College Algebra provides essential tools for understanding higher mathematics and various applied fields. It forms the foundation for many topics including the behavior of functions.

In the context of the Mandelbrot set exercise, College Algebra comes into play when we're manipulating equations and performing iterations. For instance, to decide whether a number like 2 is in the Mandelbrot Set, we need algebra to formulate the iterative function and understand how each iteration evolves.

The iterations involve squaring a number and adding a constant, which are basic algebraic operations. Additionally, College Algebra teaches us about the concept of sequences and series; in our exercise, recognizing that the sequence of numbers obtained through iterations is diverging (moving away from a central point) is paramount to drawing the correct conclusion that the number 2 is not part of the Mandelbrot Set.

An iterative function is a function that is applied repeatedly, taking the output from one step as the input for the next step.

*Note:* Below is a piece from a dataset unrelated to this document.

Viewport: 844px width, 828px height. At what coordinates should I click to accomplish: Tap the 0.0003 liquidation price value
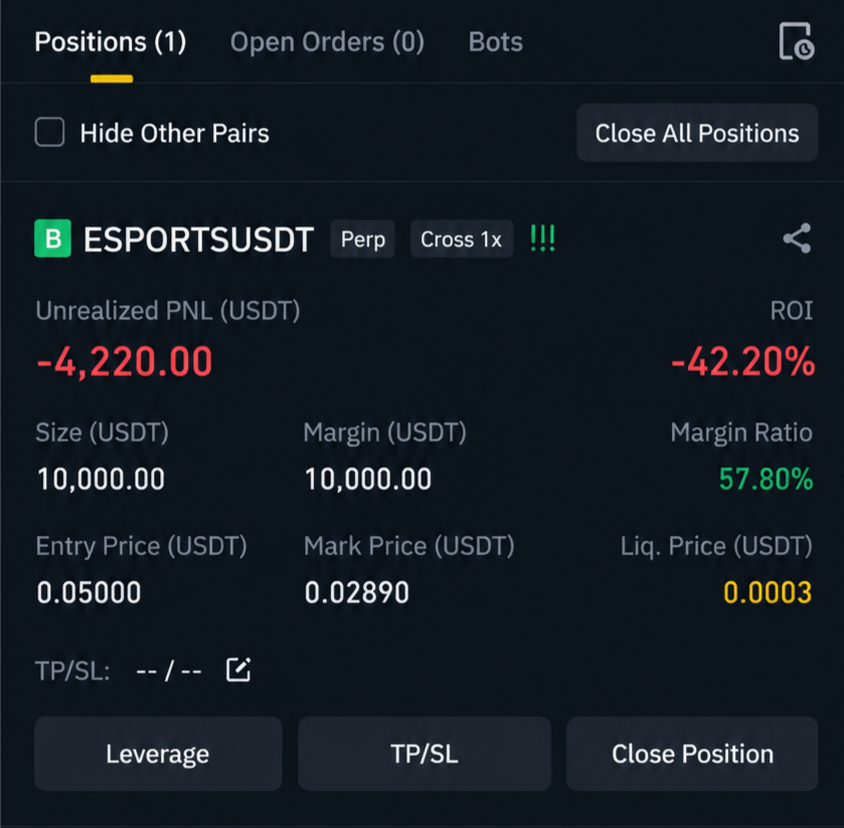(x=767, y=592)
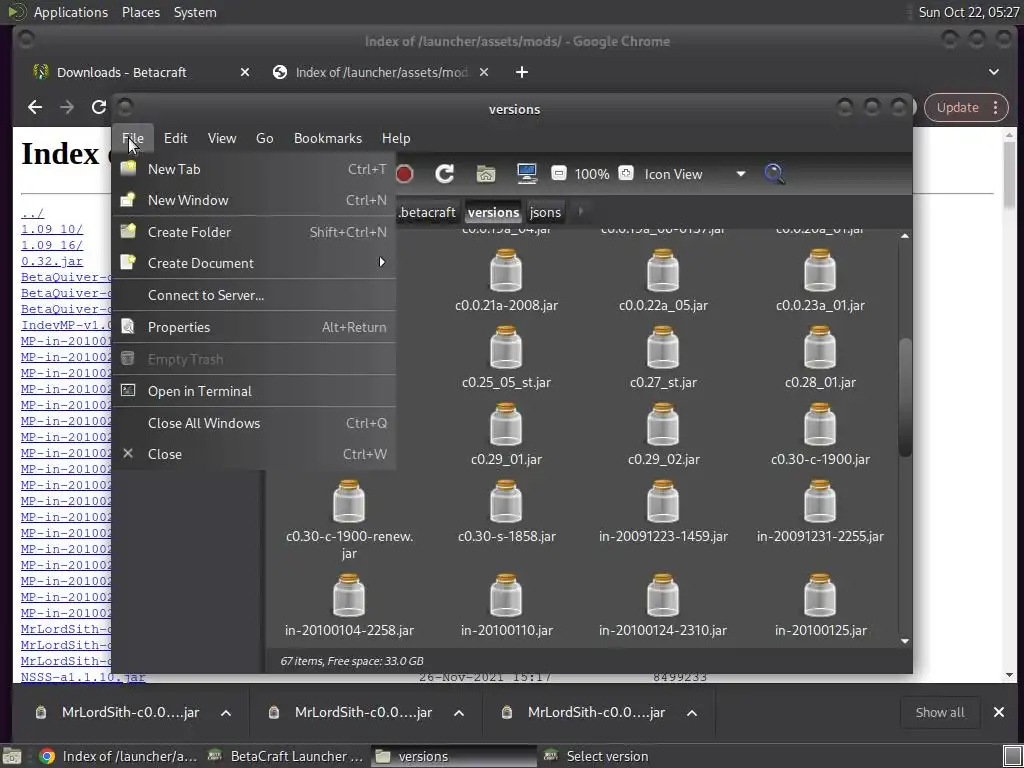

For the Mandelbrot Set exercise, the iterative function is defined as \(f_c(z) = z^2 + c\), where \(c\) is a complex constant and \(z\) represents each subsequent iteration starting from zero. The idea is to apply this function multiple times to see if the resultant sequence of values remains bounded or not.

If the sequence remains within a certain range and doesn't tend toward infinity, the initial constant \(c\) can be considered part of the Mandelbrot Set. The exercise shows that when \(c=2\), the sequence diverges, therefore concluding that 2 is not in the set. Understanding the process of iteration is crucial to iteratively improve estimates in various fields of science and mathematics.

Complex Numbers extend the idea of the one-dimensional number line to a two-dimensional complex plane by including a perpendicular axis for the imaginary unit \(i\), where \(i^2 = -1\).

This concept is fundamental to the Mandelbrot Set as it is defined in the complex plane. The number \(c\) in our function \(f_c(z)\) is a complex number. Although in our specific exercise, we consider \(c=2\), which is a real number, the Mandelbrot Set generally involves complex values of \(c\).

The set is a collection of complex numbers for which the sequence generated by the iterative function does not diverge. The inclusion of the imaginary axis allows for a much richer set of points to be considered than if we were working with real numbers alone. For example, while 2 is not in the Mandelbrot Set when viewed as a real number, the question of whether a complex number like \(c = 2 + 3i\) belongs to the set would require more detailed iterations considering both the real and imaginary parts.